GOMACO World Index --- GOMACO World 42.1 - November 2014
Austin Bridge & Road is slipforming over 18 miles (29 km) of barrier wall on a Texas interstate project with their GOMACO three-track Commander III.
Austin Bridge & Road Company in Irving, Texas, is currently at work on the Interstate 30 project in Dallas and Tarrant counties. The project includes replacing the single HOV lane with two new lanes that will be open in each direction. Austin Bridge & Road has their fleet of GOMACO equipment at work on the project, including their three-track Commander III, which is slipforming a variety of different barrier and rail profiles along the 18.3 mile (29.5 km) project.
“The largest wall profile on the I-30 project is a single slope barrier that is 42 inches (1067 mm) tall,” Chris Smith, Operations Manager for Austin Bridge & Road, explained. “It has a base that is 24 inches (610 mm) wide and has a nine inch (229 mm) top cap. It’s just one of several different profiles of the 213,000 linear feet (64,922 m) of wall and rail that we’ll be slipforming on I-30.”
The three-track Commander III with exclusive G+ controls was purchased specifically for the I-30 project.

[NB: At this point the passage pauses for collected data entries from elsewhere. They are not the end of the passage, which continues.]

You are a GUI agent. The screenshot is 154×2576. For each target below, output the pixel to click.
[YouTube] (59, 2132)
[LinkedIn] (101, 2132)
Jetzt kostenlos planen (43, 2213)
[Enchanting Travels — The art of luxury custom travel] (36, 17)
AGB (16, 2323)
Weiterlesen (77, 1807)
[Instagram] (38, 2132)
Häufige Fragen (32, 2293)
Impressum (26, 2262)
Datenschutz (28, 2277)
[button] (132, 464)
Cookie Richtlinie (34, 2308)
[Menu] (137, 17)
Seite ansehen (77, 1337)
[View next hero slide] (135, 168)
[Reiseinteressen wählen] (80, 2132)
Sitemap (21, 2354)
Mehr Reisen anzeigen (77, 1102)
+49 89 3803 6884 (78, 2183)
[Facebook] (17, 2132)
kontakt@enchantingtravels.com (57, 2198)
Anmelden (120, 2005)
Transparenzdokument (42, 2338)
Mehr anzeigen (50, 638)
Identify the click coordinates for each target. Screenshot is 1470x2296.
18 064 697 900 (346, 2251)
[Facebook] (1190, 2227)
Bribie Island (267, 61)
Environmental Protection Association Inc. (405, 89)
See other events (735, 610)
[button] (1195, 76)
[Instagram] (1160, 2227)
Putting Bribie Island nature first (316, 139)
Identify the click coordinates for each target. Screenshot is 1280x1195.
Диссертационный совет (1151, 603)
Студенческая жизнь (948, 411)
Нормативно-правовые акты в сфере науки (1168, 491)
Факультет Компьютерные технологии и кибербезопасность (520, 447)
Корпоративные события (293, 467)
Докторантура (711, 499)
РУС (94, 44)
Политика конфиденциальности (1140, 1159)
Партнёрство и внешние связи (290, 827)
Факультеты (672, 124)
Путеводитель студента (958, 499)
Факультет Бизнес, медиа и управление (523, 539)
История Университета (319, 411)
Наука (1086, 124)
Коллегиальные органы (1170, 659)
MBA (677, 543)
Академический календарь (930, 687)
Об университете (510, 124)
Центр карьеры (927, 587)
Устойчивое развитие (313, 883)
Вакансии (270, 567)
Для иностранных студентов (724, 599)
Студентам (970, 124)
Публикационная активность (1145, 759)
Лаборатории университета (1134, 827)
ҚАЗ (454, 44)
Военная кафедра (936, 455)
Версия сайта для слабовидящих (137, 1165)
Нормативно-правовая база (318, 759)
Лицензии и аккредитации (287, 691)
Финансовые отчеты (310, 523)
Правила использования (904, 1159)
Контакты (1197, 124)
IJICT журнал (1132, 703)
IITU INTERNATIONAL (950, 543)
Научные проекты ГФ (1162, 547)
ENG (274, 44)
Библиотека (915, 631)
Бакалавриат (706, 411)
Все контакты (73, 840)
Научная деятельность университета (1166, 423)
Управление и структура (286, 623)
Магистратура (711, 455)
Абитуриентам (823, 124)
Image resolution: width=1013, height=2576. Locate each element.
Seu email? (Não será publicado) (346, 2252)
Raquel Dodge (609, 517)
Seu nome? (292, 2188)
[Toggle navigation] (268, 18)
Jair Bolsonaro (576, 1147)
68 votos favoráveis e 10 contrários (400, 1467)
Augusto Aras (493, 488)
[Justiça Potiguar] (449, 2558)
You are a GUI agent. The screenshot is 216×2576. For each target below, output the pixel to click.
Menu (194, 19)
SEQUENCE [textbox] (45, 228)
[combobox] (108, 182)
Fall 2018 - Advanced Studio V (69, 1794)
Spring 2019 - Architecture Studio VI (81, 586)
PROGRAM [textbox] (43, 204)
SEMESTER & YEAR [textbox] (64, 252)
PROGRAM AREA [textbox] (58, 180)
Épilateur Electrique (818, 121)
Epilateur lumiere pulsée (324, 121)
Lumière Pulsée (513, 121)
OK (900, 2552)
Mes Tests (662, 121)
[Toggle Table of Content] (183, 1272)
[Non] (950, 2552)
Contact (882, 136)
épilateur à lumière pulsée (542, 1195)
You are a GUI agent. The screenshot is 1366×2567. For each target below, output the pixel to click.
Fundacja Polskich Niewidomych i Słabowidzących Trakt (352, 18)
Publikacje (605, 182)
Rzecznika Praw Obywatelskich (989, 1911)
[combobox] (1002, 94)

“We have a GOMACO four-track GT-6300 that we do barrier wall with, but knew we needed to add a machine to help handle the volume of work on this project,” Smith said. “We went with a three-track Commander III because of its mobility and the ease in which we can load and unload it for transport. On this project we may spend a week working in Dallas County, then pick up and load the Commander III for another section of wall in Tarrant County next week. We just drive it onto a lowboy trailer and head out.”
The wall is slipformed over continuous steel reinforcing that has drainage slots on 12 foot (3.7 m) centers in the base of the wall. Styrofoam is inserted into the drains to keep concrete out during slipforming, and later has to be removed.
Austin Road & Bridge’s wall production is limited to the amount of hours they’re allowed to work. For example, on days when the Texas Rangers have a baseball game, their working hours are limited to accommodate the heavier traffic load of fans trying to reach the ballpark.
Production averages 100 linear feet (30.5 m) per hour on the single slope barrier, with up to 1500 linear feet (457 m) per day on larger production days. The concrete for the wall is a standard Texas Department of Transportation mix design with slump averaging between 1.5 to two inches (38 to 51 mm).
“Monitor the slump of the concrete closely, because if it’s not right by being too wet or too dry, then your wall is not going to be right,” Smith said. “On our projects, the dump man is the most important man on the job site because he monitors the concrete constantly to maintain the perfect slump. If you have a good slump, you’ll have a good wall.”
Austin Bridge & Road’s work on the I-30 project began last fall and is scheduled for completion in spring 2015. The company specializes in heavy highway construction and bridge projects in the Dallas-Fort Worth metroplex.